Notice the burden-shifting again and again. He just repeatedly says some version of “the Catholic side hasn’t proven their case enough” while he doesn’t bother to prove his case at all. The Apostles appointed bishops as successors, but that doesn’t prove (to Triablogue’s satisfaction) that the bishops appointed more bishops as successors., and so therefore he just assumes the opposite. An infallible Church Council exists in the Bible. But that doesn’t prove that later Church Councils are infallible, so therefore he just assumes the opposite. On and on it goes. If we show that historically, Peter was succeeded by Linus, and Cletus, etc., well, that’s not good enough because the post-Apostolic history isn’t contained in the Bible.
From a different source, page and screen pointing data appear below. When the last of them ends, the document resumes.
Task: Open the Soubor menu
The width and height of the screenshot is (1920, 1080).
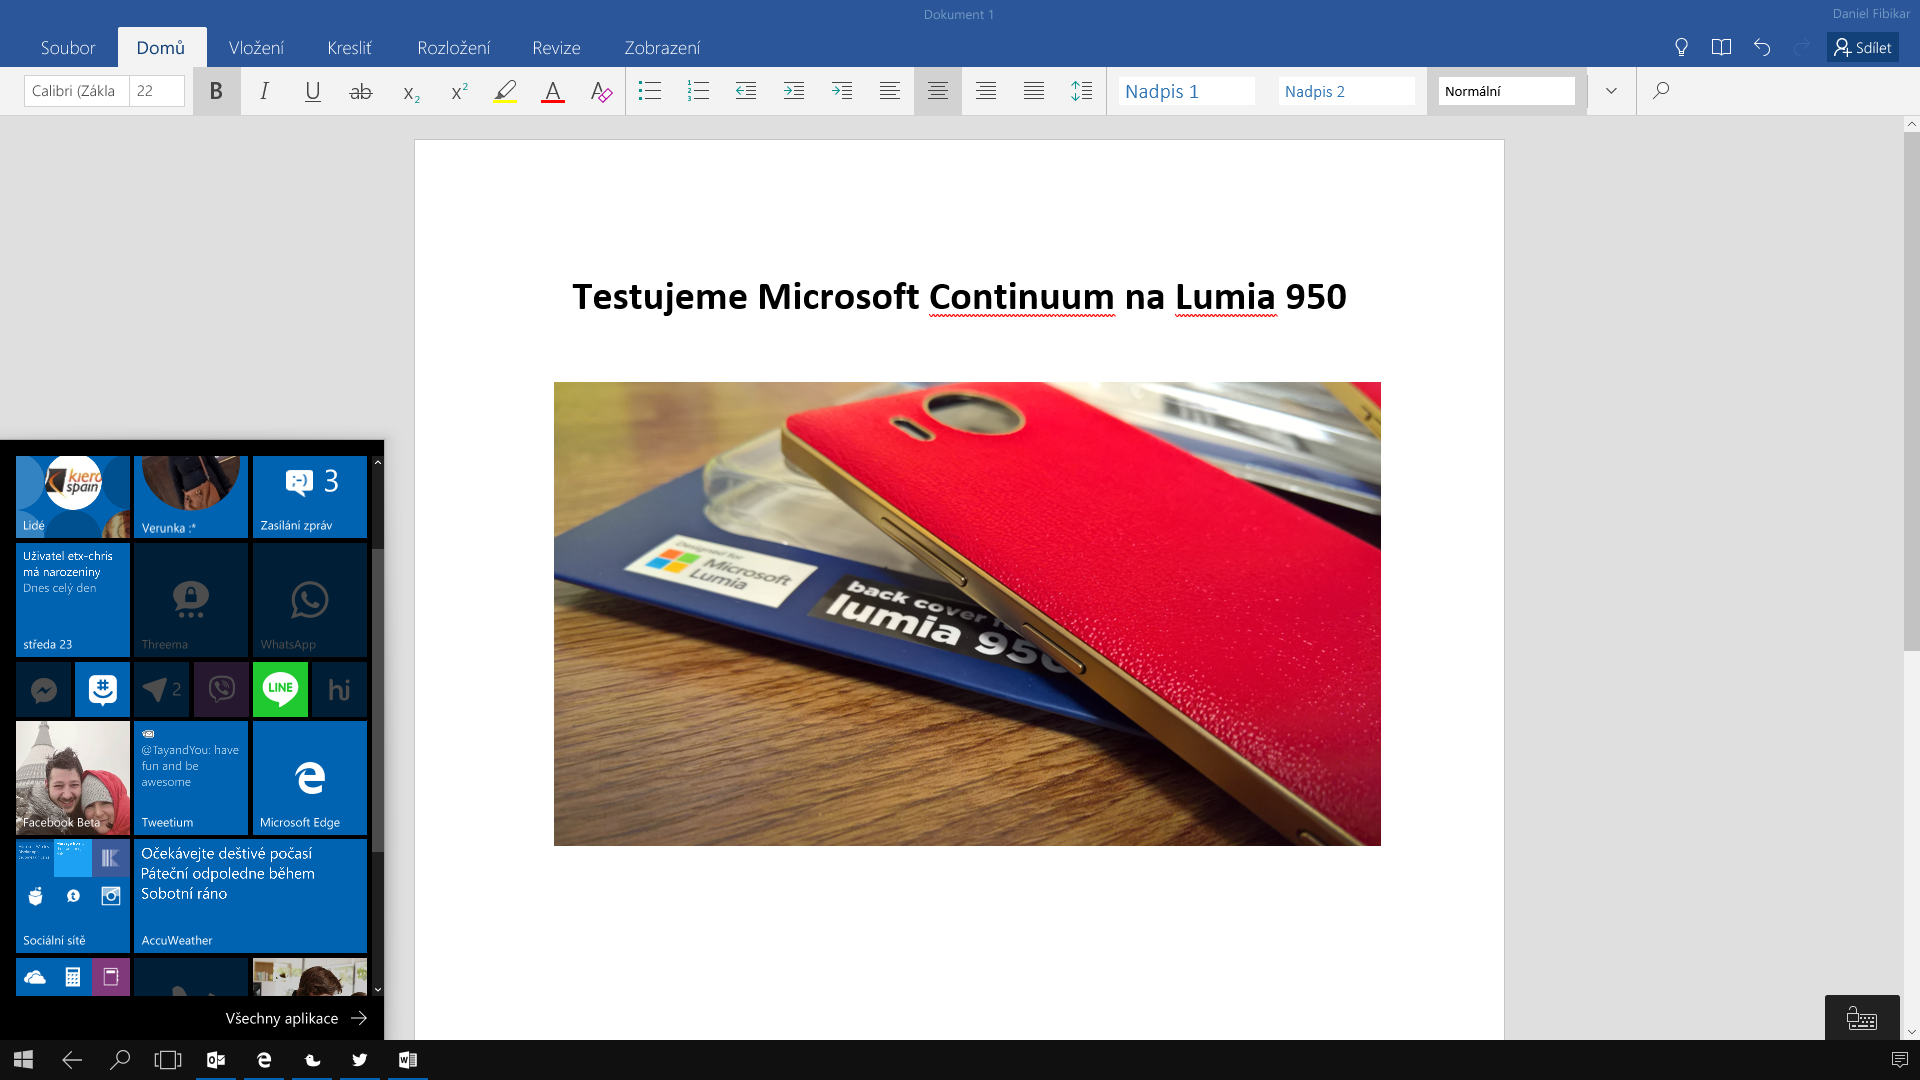Action: pos(68,48)
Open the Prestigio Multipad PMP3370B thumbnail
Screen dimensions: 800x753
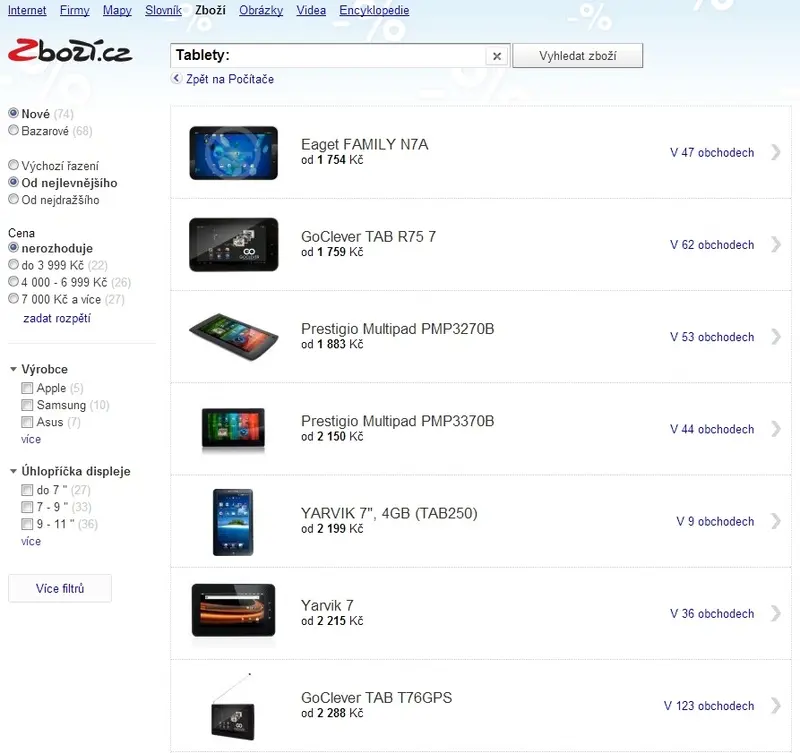[233, 429]
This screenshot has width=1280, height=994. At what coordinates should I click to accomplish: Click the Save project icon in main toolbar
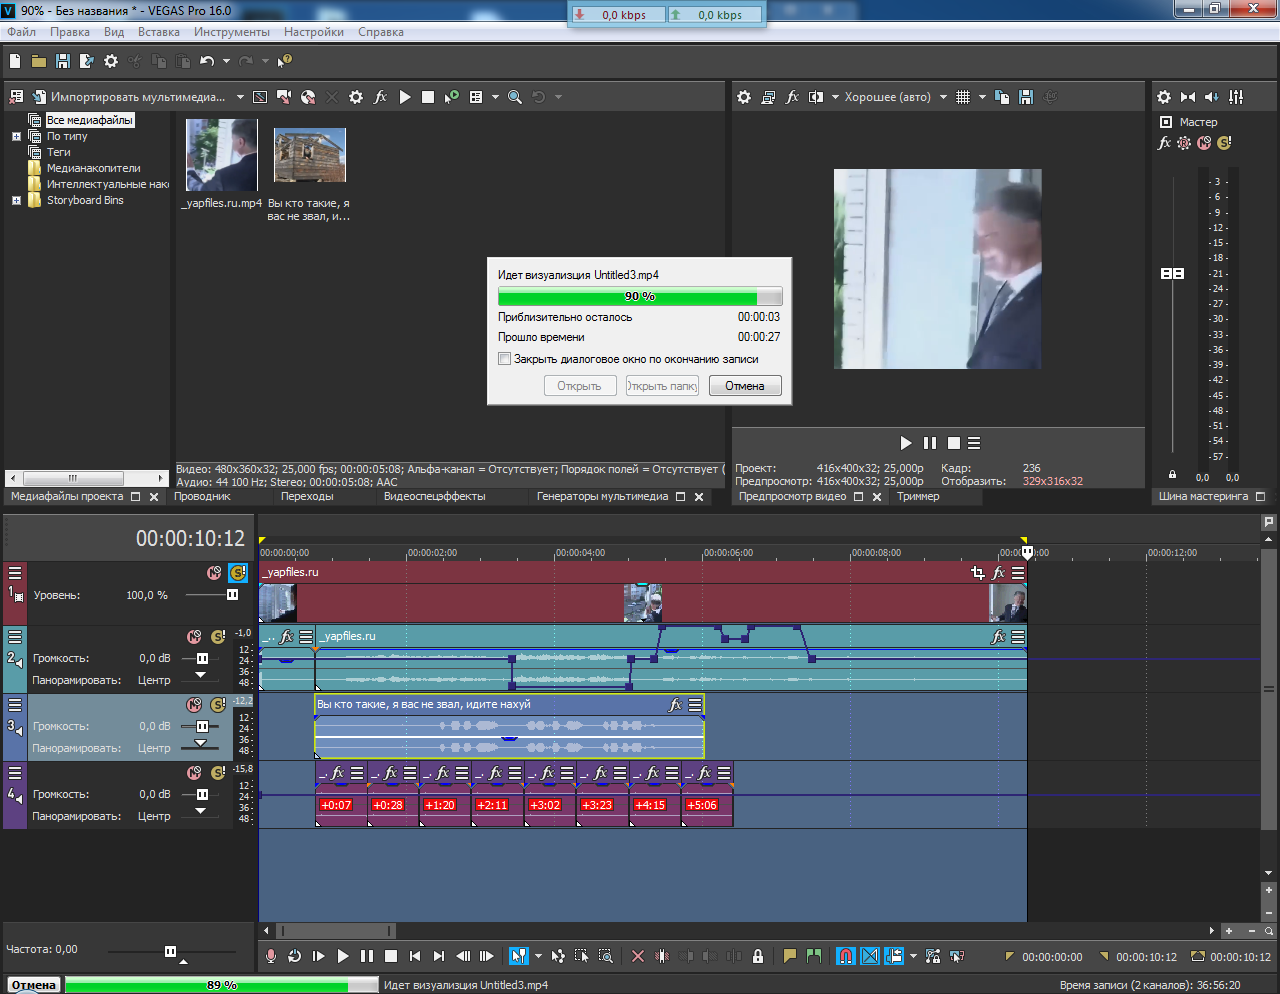click(x=62, y=61)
Somehow, Catholics have to trace the last two thousand years of papal succession while only using books from the first century.
This is an easy con game, if you can get away with it. There’s no way a Catholic will ever be able to prove every doctrine beyond a shadow of any doubt, especially if the Protestant side doesn’t need to offer any proof or any sort of coherent theory. You can just as easily use this “method” to prove that Christian sexuality morality isn’t still applicable, or that if Jesus were alive today, he wouldn’t really still teach the things he taught, and so on. And how can anyone ever respond? No matter how good their evidence, you can just say “I’m not convinced.”
There’s a serious spiritual danger here for Protestants, one rarely remarked upon. Relative to atheists, Protestants are defined by what (and in whom) they believe. But relative to Catholics, Protestants are defined by what they disbelieve.* And so it’s easy to take the same fallacious burden-shifting arguments that atheists often use to justify their disbelief. But at heart, we need to recognize that this approach isn’t an argument. This is just the shrug of the skeptic in the guise of a Christian. It’s an abandonment of defending one’s beliefs. As an approach, it’s ultimately both illogical and totally unfitting, least of all for a Christian.
*I think that this is an important point. I’m not familiar with the Norseman fallacy being employed by a Catholic, which may be my own blindness or bias, but which I suspect is because Catholics are rarely in the position of arguing for what we don’t believe.